WRITTEN INSTRUCTION 1:
For the blog post about the office decoration competition, decide whether each statement below agrees with it. Answer yes or no for each, and quote the words of the post that decide it.
(a) The team won the decoration competition.
(b) The pine trees came from a pod member whose brother-in-law wanted them cut.
(c) The shopping volunteers came back with warm white lights.
WRITTEN INSTRUCTION 2:
Duplicate the passage of the blog post about the office decoration competition starting at "With my stubby" and ending at "team building activity.".

::: PROVIDED TEXT :::

Monday, January 9, 2017

Men don't listen, Women don't read

Long time since I showed the blog some love - been super busy and lazy too. So here's one to shake things up a bit.

With the festive season, many companies come up with competitions to show team spirit and add some cheer to the workplace. Mine is no different. We had a Christmas Pod Decoration Competition. While initially the plan was to donate the 150$ that we would have got for the materials needed for decoration, a team member suggested doing it as a fun team activity. Everyone agreed and we started thinking of a theme. One of the pod members volunteered to get us pine trees, which his brother in law wanted cut anyway, and from there the theme emerged - an enchanted forest.

Now, in this world of pictures, how can one miss those of warm white lights wrapped around trees? I had just that on my mind and insisted that we use the kitty money to buy loads of warm white lights. Volunteers for shopping came back with multi coloured led lights. And here lies the fact - "Men don't listen".

Closer to the date for decorating, I insisted on returning the multi coloured lights for warm white lights. With the team's approval, off I went to the store and picked up the pack which read "Warm White Lights". At the counter, the sweet ol' lady asked me the reason for return and I said "Men don't listen". She falls in love with me and on the receipt prints "Team member bought the wrong one".
With my stubby nose in the air and proud of getting what I thought I wanted, I get back to the team who is deep in decoration and start to open up the packs and the horror! I had picked up a pack of Solar lights - in fact, I had two packs as I was so excited that I picked up another one. I had to go back to the sweet ol' lady and tell her "Women don't read" as the reason for returning the warm white lights and taking back the same multi coloured lights that my team mates had initially bought. She was kind enough to print "Don't want solar" on the receipt.

And after all this - no, we did not win but it was a very good team building activity.

::: COLLECTED DATA :::

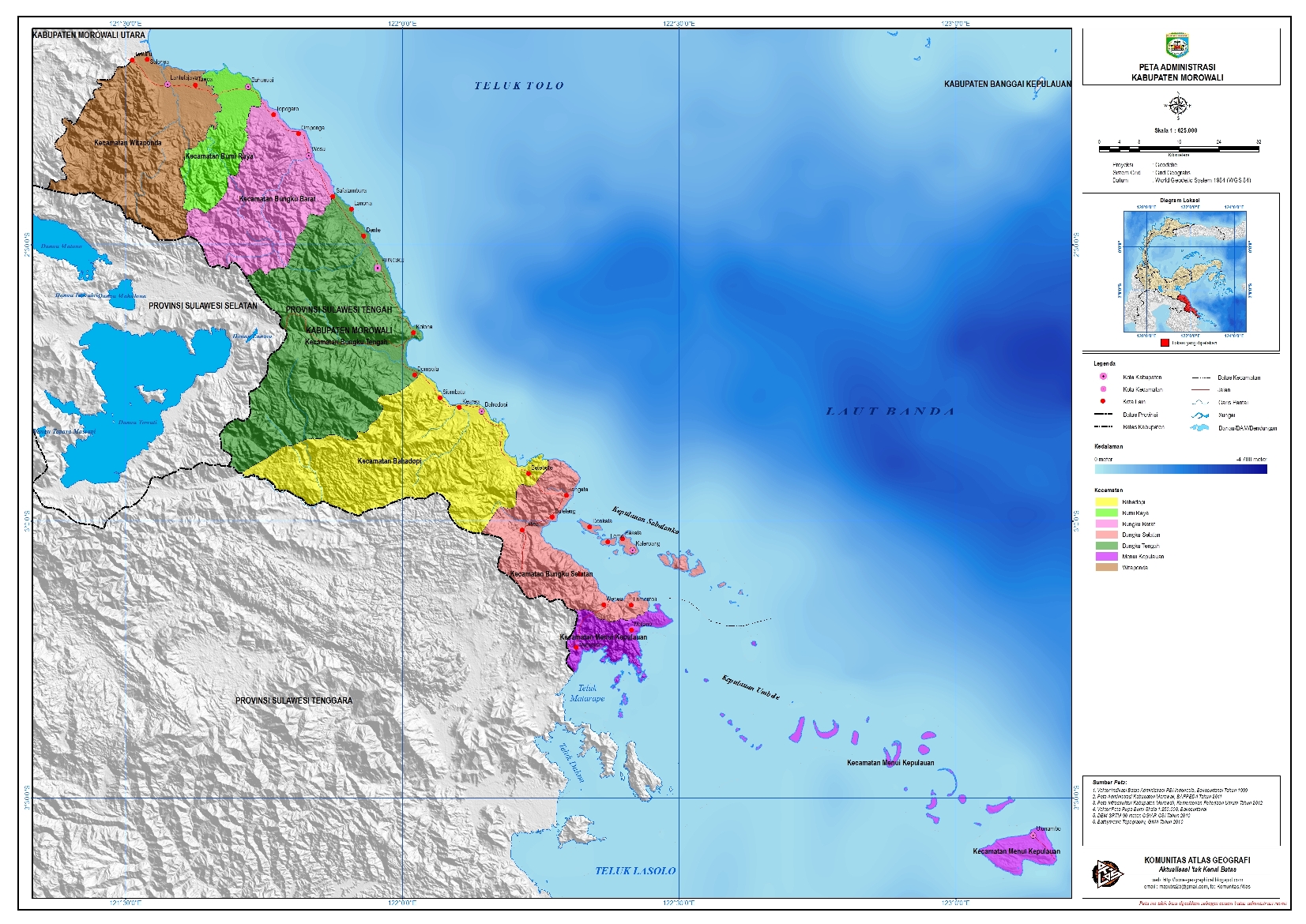Click the LAUT BANDA sea label

pyautogui.click(x=890, y=411)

:::

CORRECT RESULT 1:
(a) No: "no, we did not win"
(b) Yes: "One of the pod members volunteered to get us pine trees, which his brother in law wanted cut anyway"
(c) No: "Volunteers for shopping came back with multi coloured led lights."

CORRECT RESULT 2:
With my stubby nose in the air and proud of getting what I thought I wanted, I get back to the team who is deep in decoration and start to open up the packs and the horror! I had picked up a pack of Solar lights - in fact, I had two packs as I was so excited that I picked up another one. I had to go back to the sweet ol' lady and tell her "Women don't read" as the reason for returning the warm white lights and taking back the same multi coloured lights that my team mates had initially bought. She was kind enough to print "Don't want solar" on the receipt.

And after all this - no, we did not win but it was a very good team building activity.